Our minds/our bodies Who LILITH’s readers are
Jewish women have, for centuries, been conditioned to forego the development of two aspects of life: our capacity for intellectual growth (exclusively the turf of men) and an interest in the pleasures of the body (which was regarded as distracting men from study).
The article on Beruriah, the only woman scholar in all Talmudic literature, zeroes in on attitudes which still seem to prevail at the Jewish Theological Seminary, the Conservative rabbinical school which is closed to women.
If Beruriah were alive today, the JTS would neither accept her as a rabbinical student nor as a religious arbiter; i.e., they wouldn’t even go as far as did the sages of the second century!
While authorities at the Conservative and Orthodox rabbinical schools must still regard us as sexually tempting, some other Jewish men in the entertainment world seem to feel that we’re not tempting enough. Everywhere we’ve lectured, audiences ask: Why all the jokes alleging Jewish women are bad bed partners? There are no scientific findings on whether this is possibly true or not, nor is there any data on how Jewish women feel about Jewish men.
The first task, we felt, was to initiate the process of asking questions on this subject and putting some speculations on the table for Jewish women to examine. This is the purpose of our discussion article. It will be a long time before there are definitive answers and analyses—and these will come from you.
In our attempt to find out more about Jewish women—particularly the women who read LILITH—we ran a survey in our premier (Fall ’76) issue. The results show that our readers are located in every state and province and in Israel, Australia, South America and Western Europe, with the New York area (34%) and California (12.2%) having the largest number of LILITH readers. (A complete breakdown is available.)

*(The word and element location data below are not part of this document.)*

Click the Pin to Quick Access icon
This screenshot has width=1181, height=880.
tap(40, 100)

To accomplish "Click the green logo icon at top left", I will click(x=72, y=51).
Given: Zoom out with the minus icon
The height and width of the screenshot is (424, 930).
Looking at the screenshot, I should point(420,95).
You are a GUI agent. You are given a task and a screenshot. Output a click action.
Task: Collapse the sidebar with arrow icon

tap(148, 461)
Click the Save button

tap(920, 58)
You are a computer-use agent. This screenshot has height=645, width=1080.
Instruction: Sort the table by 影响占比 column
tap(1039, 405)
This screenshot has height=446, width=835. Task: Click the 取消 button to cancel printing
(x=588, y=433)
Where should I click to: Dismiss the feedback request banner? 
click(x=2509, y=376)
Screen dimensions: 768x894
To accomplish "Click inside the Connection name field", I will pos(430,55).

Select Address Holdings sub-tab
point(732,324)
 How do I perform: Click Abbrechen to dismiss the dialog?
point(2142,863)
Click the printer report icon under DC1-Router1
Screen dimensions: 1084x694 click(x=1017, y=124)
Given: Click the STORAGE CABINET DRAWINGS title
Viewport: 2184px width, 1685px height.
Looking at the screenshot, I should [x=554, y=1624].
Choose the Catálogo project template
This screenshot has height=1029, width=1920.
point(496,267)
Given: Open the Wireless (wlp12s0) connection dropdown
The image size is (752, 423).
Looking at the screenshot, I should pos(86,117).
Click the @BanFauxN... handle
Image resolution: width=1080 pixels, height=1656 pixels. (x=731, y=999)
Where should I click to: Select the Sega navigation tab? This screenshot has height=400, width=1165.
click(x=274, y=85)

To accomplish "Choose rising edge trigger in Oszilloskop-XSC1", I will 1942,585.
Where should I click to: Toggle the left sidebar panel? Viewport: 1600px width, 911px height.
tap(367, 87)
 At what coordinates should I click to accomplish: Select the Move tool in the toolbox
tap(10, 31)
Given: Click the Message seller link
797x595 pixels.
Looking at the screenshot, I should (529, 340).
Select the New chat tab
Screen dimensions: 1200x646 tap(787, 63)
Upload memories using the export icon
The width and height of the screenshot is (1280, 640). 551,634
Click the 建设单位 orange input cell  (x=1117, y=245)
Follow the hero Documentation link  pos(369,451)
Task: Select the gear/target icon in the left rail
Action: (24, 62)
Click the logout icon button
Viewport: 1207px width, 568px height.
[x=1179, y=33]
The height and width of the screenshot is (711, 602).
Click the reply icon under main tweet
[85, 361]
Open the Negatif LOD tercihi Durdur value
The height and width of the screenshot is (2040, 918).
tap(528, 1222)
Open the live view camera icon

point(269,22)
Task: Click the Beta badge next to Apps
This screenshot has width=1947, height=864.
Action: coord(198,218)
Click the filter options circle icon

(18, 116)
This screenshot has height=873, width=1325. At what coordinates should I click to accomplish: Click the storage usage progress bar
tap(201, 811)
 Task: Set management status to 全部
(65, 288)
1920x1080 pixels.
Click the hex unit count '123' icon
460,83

The many women attracted to this magazine nationwide have a phenomenally high level of education. Nearly 44% have graduate degrees and another 20.4% have done graduate study. Most (84%) have had some Jewish education, whether in yeshivahs, Hebrew day schools, afternoon Hebrew schools, Sunday schools, or in adult programs, and many are dissatisfied with its quality. The majority (57%) belong to Jewish organizations, ranging from Hadassah to tzedakah (Jewish charity) groups for collective giving. More than half our readers have been to Israel, and 48% belong to synagogues. Our readership is clearly concerned about Jewish life and eager for changes to enable all of us to participate in it fully and equally.